Your task is to repeat exactly the lines below between the line holding "[main Wecare menu] (37, 30)" and the line holding "[Tzatziki] (1114, 736)", inclusive, and only those.

##### Records provided

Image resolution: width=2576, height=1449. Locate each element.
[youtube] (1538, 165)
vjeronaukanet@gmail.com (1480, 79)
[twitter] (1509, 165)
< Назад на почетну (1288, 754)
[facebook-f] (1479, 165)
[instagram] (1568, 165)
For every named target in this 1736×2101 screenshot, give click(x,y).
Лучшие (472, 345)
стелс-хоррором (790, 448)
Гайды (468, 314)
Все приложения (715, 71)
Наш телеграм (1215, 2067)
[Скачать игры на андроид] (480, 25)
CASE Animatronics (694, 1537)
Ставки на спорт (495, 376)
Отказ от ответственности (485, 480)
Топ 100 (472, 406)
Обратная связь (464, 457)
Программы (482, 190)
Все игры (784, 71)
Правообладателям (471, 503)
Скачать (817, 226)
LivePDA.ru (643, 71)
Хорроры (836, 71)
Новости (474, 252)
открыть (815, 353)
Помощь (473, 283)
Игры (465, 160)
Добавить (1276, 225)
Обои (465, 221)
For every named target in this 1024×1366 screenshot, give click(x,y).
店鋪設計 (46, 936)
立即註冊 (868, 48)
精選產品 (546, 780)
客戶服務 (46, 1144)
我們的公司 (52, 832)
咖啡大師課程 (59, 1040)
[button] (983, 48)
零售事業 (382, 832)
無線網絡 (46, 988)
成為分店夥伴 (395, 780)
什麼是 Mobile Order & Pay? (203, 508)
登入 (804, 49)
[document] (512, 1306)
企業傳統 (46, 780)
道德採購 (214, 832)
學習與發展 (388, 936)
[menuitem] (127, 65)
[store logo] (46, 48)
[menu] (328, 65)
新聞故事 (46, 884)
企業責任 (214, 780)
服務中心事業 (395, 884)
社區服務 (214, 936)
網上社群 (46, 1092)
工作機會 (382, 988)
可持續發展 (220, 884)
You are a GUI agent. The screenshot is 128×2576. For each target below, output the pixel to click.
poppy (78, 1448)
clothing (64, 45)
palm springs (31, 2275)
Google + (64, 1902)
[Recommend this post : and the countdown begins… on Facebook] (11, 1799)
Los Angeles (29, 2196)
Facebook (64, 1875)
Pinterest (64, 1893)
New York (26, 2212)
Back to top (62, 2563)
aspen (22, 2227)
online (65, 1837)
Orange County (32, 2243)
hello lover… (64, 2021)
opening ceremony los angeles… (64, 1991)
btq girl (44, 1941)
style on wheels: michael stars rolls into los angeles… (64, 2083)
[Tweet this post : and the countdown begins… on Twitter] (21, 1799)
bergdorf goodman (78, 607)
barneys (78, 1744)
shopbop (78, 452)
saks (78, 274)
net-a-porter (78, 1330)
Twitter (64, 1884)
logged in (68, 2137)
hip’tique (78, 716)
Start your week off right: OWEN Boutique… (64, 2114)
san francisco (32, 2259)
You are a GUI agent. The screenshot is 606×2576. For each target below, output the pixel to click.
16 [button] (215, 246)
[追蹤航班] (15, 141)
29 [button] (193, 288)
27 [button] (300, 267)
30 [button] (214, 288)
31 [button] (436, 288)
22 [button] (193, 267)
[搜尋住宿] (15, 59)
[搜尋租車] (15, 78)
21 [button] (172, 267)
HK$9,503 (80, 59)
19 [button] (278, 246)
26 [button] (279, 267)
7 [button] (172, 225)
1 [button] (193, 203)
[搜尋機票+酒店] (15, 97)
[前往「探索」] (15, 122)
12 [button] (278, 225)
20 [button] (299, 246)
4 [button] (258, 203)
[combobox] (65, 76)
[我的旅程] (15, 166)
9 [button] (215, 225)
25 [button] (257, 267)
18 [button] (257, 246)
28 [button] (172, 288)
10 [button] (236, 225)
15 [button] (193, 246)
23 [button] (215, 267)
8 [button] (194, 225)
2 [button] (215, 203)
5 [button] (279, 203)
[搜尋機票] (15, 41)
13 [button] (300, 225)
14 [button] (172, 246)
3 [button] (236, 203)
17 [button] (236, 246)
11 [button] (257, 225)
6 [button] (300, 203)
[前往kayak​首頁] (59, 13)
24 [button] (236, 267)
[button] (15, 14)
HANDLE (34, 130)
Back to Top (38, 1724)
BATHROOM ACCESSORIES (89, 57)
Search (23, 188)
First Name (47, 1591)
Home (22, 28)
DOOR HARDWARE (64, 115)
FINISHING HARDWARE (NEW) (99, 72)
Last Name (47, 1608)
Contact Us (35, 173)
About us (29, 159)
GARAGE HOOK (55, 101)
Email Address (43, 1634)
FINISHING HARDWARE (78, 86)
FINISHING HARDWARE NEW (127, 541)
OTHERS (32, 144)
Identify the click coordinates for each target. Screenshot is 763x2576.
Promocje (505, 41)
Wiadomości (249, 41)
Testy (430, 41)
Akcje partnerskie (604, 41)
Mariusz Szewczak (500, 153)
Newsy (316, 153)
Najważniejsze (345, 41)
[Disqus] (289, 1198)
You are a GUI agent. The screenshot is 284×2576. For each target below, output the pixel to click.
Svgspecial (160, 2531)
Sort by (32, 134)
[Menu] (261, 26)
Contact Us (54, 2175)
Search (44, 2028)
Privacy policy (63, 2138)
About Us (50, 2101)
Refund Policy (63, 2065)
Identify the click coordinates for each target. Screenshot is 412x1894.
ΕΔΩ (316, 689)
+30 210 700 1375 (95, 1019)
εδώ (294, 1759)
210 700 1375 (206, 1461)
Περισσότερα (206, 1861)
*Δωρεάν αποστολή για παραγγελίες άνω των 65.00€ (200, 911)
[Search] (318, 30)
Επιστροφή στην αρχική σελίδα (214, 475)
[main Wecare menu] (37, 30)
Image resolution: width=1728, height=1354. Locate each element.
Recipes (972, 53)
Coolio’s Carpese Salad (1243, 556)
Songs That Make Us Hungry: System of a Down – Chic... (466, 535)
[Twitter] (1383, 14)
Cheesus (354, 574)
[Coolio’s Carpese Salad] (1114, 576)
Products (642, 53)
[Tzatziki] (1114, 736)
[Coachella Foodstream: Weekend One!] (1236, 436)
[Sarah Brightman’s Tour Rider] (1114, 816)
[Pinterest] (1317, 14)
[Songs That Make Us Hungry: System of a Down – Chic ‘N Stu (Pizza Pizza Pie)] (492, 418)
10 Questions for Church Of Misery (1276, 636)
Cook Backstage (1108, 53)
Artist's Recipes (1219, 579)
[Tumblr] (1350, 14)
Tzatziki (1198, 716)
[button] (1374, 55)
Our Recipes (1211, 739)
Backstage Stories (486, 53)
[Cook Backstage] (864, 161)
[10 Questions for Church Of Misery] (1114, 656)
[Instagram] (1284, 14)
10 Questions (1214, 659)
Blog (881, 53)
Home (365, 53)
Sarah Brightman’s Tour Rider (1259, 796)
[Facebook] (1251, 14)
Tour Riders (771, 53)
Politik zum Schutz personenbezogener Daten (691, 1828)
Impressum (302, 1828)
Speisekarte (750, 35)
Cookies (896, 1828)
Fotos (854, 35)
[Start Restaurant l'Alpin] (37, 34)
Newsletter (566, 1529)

##########

[Problem solution]
[main Wecare menu] (37, 30)
Image resolution: width=1728, height=1354. Locate each element.
Recipes (972, 53)
Coolio’s Carpese Salad (1243, 556)
Songs That Make Us Hungry: System of a Down – Chic... (466, 535)
[Twitter] (1383, 14)
Cheesus (354, 574)
[Coolio’s Carpese Salad] (1114, 576)
Products (642, 53)
[Tzatziki] (1114, 736)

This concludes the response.